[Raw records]
= = = = =

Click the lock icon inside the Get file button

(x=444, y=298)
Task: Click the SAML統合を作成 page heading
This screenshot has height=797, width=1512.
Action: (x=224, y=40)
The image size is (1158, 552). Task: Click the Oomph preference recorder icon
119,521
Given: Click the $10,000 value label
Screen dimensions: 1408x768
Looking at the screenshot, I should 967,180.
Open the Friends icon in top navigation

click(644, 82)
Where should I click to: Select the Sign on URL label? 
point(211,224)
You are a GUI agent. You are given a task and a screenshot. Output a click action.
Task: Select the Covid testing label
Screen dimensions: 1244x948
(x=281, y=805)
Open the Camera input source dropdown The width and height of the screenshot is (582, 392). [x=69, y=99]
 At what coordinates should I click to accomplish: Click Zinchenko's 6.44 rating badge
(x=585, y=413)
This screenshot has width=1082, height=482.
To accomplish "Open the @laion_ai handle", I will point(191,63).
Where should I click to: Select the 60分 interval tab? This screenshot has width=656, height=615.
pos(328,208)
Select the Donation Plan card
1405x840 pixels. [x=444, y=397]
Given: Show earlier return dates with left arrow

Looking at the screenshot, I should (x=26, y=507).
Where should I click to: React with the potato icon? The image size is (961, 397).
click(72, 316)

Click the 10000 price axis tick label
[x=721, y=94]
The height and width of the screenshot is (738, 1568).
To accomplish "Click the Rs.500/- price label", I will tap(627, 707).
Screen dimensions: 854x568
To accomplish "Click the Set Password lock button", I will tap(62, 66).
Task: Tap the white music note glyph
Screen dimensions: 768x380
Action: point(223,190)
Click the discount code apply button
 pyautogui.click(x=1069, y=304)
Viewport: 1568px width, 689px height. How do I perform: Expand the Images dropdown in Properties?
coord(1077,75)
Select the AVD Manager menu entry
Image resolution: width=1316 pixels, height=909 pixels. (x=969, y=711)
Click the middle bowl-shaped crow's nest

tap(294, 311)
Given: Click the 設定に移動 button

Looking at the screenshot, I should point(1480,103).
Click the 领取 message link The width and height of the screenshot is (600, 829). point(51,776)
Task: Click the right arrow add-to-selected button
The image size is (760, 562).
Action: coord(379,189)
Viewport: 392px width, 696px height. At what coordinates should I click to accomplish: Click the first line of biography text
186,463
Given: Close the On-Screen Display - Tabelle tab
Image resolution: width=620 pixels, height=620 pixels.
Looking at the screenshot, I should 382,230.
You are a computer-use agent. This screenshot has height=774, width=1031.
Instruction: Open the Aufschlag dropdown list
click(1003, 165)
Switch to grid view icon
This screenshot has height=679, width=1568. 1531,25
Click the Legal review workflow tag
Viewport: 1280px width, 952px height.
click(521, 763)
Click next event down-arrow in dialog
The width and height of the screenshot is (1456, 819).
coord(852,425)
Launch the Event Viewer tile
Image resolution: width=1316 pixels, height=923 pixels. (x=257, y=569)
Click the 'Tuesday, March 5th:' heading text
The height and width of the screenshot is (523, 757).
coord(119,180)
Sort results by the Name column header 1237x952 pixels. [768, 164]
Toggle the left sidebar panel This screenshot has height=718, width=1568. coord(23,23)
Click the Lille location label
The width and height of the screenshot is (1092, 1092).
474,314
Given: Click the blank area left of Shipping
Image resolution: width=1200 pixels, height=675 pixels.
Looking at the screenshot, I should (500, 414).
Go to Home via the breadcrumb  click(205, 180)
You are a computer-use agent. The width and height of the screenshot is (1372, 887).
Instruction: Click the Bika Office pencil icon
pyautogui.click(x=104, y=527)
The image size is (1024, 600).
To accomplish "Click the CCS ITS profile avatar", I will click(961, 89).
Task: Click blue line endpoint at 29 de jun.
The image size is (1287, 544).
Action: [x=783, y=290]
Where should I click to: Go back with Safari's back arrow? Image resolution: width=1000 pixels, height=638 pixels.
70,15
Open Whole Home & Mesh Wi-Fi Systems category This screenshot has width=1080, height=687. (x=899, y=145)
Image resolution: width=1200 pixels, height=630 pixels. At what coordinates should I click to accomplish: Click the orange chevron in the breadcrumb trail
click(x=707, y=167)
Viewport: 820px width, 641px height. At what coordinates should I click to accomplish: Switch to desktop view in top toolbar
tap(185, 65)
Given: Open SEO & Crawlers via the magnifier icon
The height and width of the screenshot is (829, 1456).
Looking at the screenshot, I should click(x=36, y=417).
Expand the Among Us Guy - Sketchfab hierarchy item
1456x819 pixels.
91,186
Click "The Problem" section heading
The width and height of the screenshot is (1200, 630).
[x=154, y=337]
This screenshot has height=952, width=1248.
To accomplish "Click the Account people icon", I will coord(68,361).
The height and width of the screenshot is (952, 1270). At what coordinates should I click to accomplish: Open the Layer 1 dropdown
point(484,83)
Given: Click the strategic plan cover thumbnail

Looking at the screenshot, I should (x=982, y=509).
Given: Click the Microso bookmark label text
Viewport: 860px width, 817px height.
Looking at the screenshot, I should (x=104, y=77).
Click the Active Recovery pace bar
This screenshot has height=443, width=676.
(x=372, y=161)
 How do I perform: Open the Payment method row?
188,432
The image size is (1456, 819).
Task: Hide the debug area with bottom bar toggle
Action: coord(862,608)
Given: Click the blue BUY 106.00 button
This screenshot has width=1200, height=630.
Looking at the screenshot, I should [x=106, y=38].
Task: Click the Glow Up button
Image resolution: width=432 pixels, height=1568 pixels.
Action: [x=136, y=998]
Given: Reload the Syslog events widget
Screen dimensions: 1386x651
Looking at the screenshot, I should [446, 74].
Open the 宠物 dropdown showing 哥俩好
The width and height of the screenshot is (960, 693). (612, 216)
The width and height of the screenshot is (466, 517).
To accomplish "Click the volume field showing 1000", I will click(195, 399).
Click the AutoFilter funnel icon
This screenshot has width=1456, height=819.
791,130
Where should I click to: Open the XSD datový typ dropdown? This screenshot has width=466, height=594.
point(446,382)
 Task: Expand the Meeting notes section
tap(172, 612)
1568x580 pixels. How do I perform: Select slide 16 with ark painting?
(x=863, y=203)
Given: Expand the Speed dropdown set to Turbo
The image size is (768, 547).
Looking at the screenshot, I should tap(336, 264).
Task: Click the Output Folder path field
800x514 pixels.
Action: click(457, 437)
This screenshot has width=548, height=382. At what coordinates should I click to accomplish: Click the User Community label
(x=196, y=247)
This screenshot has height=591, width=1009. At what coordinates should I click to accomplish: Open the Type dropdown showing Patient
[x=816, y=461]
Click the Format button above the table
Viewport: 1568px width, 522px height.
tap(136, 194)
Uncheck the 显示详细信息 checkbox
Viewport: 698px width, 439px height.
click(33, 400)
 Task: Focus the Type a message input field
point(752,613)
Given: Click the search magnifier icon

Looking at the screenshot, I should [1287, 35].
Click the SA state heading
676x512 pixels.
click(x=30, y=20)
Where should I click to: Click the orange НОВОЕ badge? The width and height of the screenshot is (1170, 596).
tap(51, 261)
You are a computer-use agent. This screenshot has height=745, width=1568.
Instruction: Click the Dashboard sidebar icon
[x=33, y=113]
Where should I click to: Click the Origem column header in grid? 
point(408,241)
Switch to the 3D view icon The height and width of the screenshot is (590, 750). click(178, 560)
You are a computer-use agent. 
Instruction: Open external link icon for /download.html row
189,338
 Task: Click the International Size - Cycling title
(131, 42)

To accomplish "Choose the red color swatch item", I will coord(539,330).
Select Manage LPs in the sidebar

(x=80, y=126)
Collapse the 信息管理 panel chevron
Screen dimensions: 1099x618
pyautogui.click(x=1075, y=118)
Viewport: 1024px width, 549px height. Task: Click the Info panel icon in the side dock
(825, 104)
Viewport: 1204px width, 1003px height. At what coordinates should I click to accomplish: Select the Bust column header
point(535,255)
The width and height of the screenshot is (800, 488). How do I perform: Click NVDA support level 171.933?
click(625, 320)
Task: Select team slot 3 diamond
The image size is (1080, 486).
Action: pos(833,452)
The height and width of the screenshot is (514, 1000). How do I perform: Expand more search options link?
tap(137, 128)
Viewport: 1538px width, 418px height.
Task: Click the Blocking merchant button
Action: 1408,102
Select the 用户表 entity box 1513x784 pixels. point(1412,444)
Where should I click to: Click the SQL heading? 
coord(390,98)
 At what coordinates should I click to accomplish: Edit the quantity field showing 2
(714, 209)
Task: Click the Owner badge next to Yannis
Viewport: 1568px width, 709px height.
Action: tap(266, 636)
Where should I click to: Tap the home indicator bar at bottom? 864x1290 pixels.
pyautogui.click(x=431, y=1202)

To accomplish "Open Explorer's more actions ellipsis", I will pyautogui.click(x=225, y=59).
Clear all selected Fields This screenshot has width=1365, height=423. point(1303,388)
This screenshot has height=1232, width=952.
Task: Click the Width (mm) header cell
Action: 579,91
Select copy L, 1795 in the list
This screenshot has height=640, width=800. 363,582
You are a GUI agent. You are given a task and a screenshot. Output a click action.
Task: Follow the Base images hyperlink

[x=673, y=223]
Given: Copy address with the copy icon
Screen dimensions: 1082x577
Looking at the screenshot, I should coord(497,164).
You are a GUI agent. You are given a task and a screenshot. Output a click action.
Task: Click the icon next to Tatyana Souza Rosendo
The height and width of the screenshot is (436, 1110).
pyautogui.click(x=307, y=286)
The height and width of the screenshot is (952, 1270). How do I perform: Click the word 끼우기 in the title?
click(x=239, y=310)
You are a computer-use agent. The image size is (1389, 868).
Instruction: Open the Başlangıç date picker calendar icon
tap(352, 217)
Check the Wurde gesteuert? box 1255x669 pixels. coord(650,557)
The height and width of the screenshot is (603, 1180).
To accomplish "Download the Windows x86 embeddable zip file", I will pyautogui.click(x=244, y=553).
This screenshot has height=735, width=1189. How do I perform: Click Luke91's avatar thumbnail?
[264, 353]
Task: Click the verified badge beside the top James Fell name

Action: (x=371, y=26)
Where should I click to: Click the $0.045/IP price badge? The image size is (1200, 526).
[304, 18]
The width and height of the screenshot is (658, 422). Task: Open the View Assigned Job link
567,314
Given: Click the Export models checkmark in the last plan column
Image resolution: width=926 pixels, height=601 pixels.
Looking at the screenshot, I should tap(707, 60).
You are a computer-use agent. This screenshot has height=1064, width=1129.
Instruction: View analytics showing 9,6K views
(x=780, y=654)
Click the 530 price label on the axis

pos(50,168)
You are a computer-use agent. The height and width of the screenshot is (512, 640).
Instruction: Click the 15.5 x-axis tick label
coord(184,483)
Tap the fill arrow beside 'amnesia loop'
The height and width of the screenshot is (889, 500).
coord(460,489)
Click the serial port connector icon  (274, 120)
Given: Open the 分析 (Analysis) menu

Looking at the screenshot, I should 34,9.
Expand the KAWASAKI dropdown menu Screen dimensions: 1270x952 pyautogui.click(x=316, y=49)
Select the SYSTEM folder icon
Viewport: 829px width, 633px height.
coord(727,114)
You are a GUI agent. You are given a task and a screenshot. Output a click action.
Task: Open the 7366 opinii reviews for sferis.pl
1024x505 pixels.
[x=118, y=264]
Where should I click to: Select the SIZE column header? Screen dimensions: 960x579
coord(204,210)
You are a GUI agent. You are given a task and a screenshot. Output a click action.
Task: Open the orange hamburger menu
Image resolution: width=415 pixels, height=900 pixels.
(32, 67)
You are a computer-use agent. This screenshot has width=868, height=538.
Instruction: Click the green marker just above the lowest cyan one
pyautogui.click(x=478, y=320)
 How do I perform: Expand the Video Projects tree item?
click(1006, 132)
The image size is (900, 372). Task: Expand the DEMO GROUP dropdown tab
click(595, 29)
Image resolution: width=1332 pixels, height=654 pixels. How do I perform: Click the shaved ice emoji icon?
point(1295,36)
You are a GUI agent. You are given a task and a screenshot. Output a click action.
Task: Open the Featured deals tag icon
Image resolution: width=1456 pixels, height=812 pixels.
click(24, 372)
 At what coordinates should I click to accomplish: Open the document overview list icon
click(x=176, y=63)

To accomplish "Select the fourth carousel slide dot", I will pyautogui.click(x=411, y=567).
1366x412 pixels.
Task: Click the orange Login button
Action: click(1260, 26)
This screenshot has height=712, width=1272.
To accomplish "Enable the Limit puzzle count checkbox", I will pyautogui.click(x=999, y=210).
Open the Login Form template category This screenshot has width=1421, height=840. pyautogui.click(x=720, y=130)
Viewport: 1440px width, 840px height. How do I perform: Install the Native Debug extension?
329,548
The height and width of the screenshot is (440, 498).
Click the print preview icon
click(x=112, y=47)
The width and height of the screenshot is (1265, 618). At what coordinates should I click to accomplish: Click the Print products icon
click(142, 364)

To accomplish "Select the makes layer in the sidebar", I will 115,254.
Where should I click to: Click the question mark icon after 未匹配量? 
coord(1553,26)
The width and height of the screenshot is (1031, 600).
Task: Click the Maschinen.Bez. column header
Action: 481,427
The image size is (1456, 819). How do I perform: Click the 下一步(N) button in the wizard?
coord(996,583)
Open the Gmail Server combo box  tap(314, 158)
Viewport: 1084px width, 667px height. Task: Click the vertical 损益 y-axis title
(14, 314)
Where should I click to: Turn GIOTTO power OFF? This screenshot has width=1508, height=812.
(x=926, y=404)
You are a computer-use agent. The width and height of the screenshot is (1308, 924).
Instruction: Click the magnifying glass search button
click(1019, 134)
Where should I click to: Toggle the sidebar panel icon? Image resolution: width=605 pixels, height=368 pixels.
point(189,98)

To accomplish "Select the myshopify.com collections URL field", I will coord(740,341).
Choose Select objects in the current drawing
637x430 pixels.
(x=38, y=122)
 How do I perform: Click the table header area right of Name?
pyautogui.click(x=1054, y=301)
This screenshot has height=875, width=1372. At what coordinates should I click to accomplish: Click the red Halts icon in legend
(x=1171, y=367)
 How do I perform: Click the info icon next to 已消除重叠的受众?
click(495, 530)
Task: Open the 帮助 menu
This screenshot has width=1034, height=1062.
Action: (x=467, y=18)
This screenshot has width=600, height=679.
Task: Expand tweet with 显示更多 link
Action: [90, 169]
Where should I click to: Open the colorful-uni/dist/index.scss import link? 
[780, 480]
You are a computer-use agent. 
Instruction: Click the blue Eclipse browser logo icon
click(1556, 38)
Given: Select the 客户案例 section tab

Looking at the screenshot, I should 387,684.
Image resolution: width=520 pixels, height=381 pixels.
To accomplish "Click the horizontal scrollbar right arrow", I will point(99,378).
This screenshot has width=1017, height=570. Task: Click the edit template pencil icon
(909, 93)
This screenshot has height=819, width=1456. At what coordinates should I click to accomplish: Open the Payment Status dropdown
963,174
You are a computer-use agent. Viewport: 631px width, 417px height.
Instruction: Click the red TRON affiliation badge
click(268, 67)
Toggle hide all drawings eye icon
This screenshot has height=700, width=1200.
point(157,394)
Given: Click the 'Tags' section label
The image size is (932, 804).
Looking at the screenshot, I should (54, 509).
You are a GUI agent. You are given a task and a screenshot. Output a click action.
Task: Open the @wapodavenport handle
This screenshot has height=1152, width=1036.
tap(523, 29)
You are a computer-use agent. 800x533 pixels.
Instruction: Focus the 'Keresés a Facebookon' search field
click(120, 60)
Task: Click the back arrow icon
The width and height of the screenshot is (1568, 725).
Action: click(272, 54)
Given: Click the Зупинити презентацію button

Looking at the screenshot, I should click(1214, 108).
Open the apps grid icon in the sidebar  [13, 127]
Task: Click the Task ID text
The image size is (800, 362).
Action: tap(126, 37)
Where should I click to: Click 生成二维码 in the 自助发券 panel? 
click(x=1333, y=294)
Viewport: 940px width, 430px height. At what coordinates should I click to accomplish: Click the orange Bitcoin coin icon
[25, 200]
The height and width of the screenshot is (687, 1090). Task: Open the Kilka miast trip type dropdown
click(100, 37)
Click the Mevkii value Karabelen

= = = = =

INSTRUCTION
Please filter the entries above down to every line that contains the string "badge", copying each one unchanged.

FULL RESPONSE
 At what coordinates should I click to accomplish: Click Zinchenko's 6.44 rating badge
Where should I click to: Click the orange НОВОЕ badge? The width and height of the screenshot is (1170, 596).
Task: Click the Owner badge next to Yannis
Task: Click the verified badge beside the top James Fell name
Where should I click to: Click the $0.045/IP price badge? The image size is (1200, 526).
Instruction: Click the red TRON affiliation badge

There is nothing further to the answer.